Nearly a year ago, I blogged about the dismissal by the District of Massachusetts of a constitutional challenge to Lexington, MA's gay-positive elementary school curriculum. The plaintiffs -- two sets of parents -- argued that the exposure of their kids in kindergarten and first grade to books that positively portrayed same-sex relationships and marriages violated their rights of Free Exercise and their fundamental privacy and parental rights. (Although the Massachusetts constitution provides stronger Free Exercise protections than the U.S. Constitution, the parents asserted only federal claims.) The First Circuit has now affirmed that dismissal.

As most people know, parents are normally allowed to "opt out" for their kids when it comes to sex ed in school -- and this is true in Massachusetts as well. But as the district "has declined to apply this statutory exemption to these plaintiffs on the basis that the materials do not primarily involve human sexual education or human sexuality issues." That is, it's not "sex ed" anytime same-sex relationships or marriages are mentioned in the classroom, just as it's not "sex ed" anytime mixed-sex relationships or marriages are mentioned. The plaintiffs, of course, think otherwise.
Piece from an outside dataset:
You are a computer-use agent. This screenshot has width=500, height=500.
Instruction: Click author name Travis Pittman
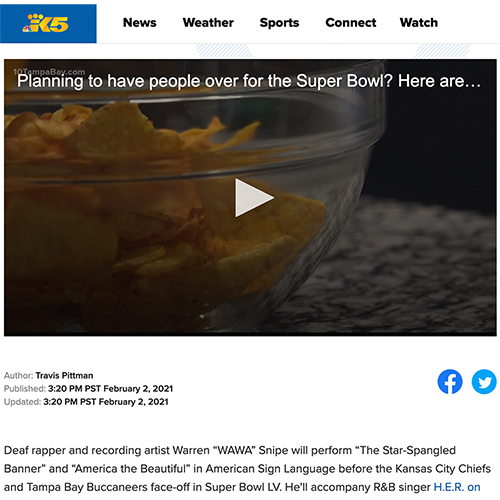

Those interested in Free Exercise doctrine will note with interest that the First Circuit declined to "enter the fray" over the meaning of the Supreme Court's reference to "hybrid" Free Exercise claims in Employment Division v. Smith. Indeed, the court said it did not need to determine the level of constitutional scrutiny at all because teaching about gay couples simply was not a burden on the parents' or kids' religious exercise. Having chosen to live in a state that recognizes gay couples and send their children to public school, they must abide the curriculum, which does not require children to affirm any belief about gay couples or prevent parents teaching their children about their religious beliefs. The court treated the fundamental rights claims similarly, relying on copious precedent that while parents have a right to direct their childrens' upbringing, that right does not give them any control over the specifics of the curriculum. The court noted that the parents were free to engage "the normal political processes" to change the curriculum.

This doesn't mean litigation over queer-positive curricula is over. In 2005, a judge of Maryland's federal district court -- which is in the Fourth Circuit, not the First -- temporarily enjoined Montgomery County's curriculum for a likely Establishment Clause violation, because it "present[ed] only one view on the subject — that homosexuality is a natural and morally correct lifestyle." The district (where I happen to live) has approved a revised curriculum, which is bound to be litigated afresh. The district court's conclusion seems quite questionable, suggesting as it does that the Establishment Clause is violated anytime a curriculum appears to favor a point of view on any subject on which any religious group has a strong opinion. That could be quite problematic for both the physical and social science curricula. Still, I'd guess that by softening its message a bit, and giving more neutral acknowledgment (however brief) to other points of view, the new curriculum will pass muster. I guess we'll see.